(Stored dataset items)
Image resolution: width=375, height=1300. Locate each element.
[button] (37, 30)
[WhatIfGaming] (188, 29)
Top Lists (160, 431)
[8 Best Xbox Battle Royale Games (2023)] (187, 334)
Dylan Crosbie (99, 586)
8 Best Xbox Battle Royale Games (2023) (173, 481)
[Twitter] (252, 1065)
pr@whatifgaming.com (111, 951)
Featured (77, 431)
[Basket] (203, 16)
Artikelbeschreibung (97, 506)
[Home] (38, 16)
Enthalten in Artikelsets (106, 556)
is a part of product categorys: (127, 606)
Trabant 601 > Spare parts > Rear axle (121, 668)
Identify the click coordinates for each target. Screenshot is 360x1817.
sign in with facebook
* * *
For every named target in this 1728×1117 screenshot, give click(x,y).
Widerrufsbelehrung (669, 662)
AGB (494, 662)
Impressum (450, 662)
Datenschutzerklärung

## WORK TASK
Restate word for word the lines of the data above, starting at the line containing "Identify the click" and ending at the line containing "sign in with facebook", both included, and nothing more.

## WRITTEN ANSWER
Identify the click coordinates for each target. Screenshot is 360x1817.
sign in with facebook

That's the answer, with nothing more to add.